Firefighting helicopter doing water drops on the Santa Clarita fire. Photo courtesy of OnSceneTV
Firefighting helicopter doing water drops on an earlier Santa Clarita fire, not the one that broke out Friday. Photo courtesy of OnSceneTV

Hundreds of heat-weary firefighters battled a fast-moving, wind-whipped brush fire along the northbound Antelope Valley (14) Freeway in Santa Clarita Friday that burned thousands of acres within a few hours and forced people from their homes.

Freeway lanes were shut, roadways blocked and Metrolink trains delayed.

No injuries were immediately reported as a result of the blaze, which was reported at 2:11 p.m. near Sand Canyon Road. By 8 p.m. it urned about 2,500 acres with zero containment, according to the Los Angeles County Fire Department.

Fewer than 100 people were evacuated from the area of Capra Road off Soledad Canyon Road in the only evacuations caused by the fire, county fire officials said.

Evacuation shelter for residents was established at Golden Valley High School at 27051 Robert C. Lee Parkway in Santa Clarita and shelter for large animals was made available at Agua Dulce Airport, Wayside Jail in Castaic and Pierce College in Woodland Hills.
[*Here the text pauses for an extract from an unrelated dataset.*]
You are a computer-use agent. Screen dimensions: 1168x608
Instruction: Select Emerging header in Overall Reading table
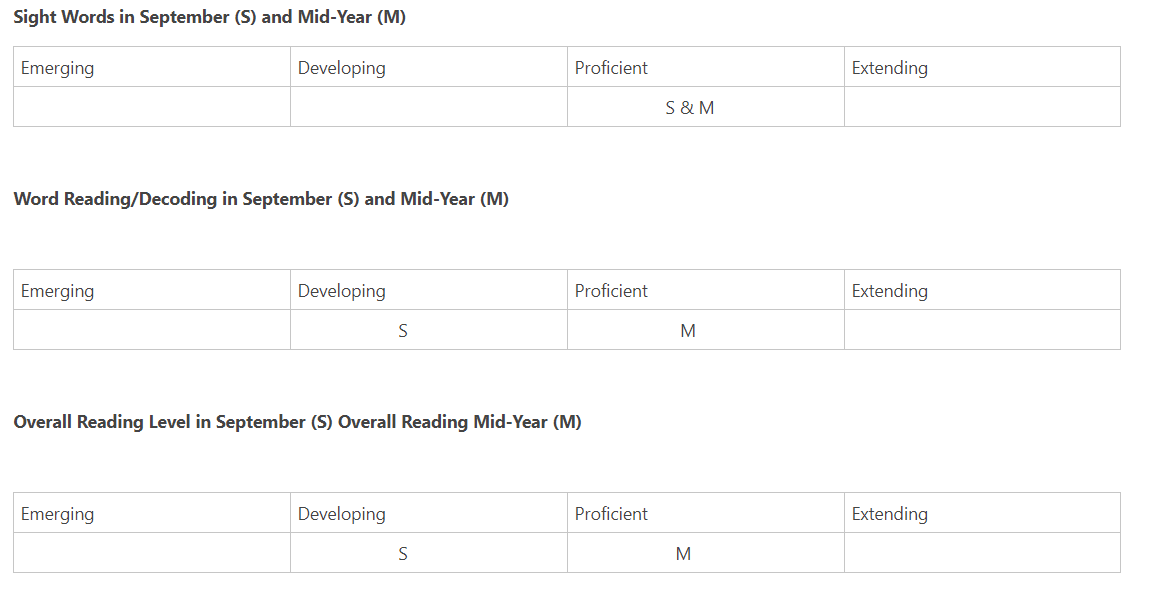[152, 513]
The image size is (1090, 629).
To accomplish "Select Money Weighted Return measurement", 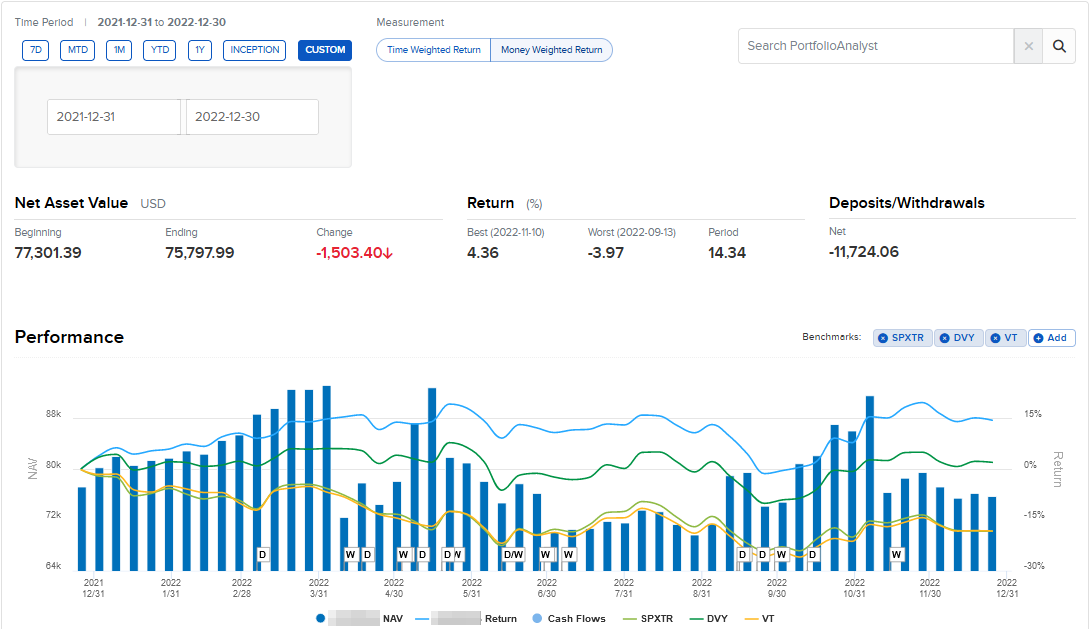I will coord(551,50).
Hundreds of firefighters were battling the flames from the ground and air. The Los Angeles Fire Department sent a water-dropping helicopter to join three from the county fire department. Two fixed-wing firefighting aircraft were also called in to attack the blaze. Cal Fire and the U.S. Forest Service were also assisting in the firefight.

The blaze, dubbed the Sand Fire, was fueled by triple-digit temperatures along with gusty winds and was burning eastward into the Angeles National Forest.

Northbound lanes of the freeway were temporarily closed south of Soledad Canyon Road, according to the California Highway Patrol.

Metrolink reported that service on its Antelope Valley line was halted at the Via Princessa station for about an hour.

Soledad Canyon Road was closed between the freeway and Agua Dulce Canyon Road, according to county fire department Capt. Keith Mora.

Smoke from the fire was moving southeast into the San Gabriel Valley “due to gusty northwest winds aloft,” according to the National Weather Service.

Smoke was also visible above downtown Los Angeles.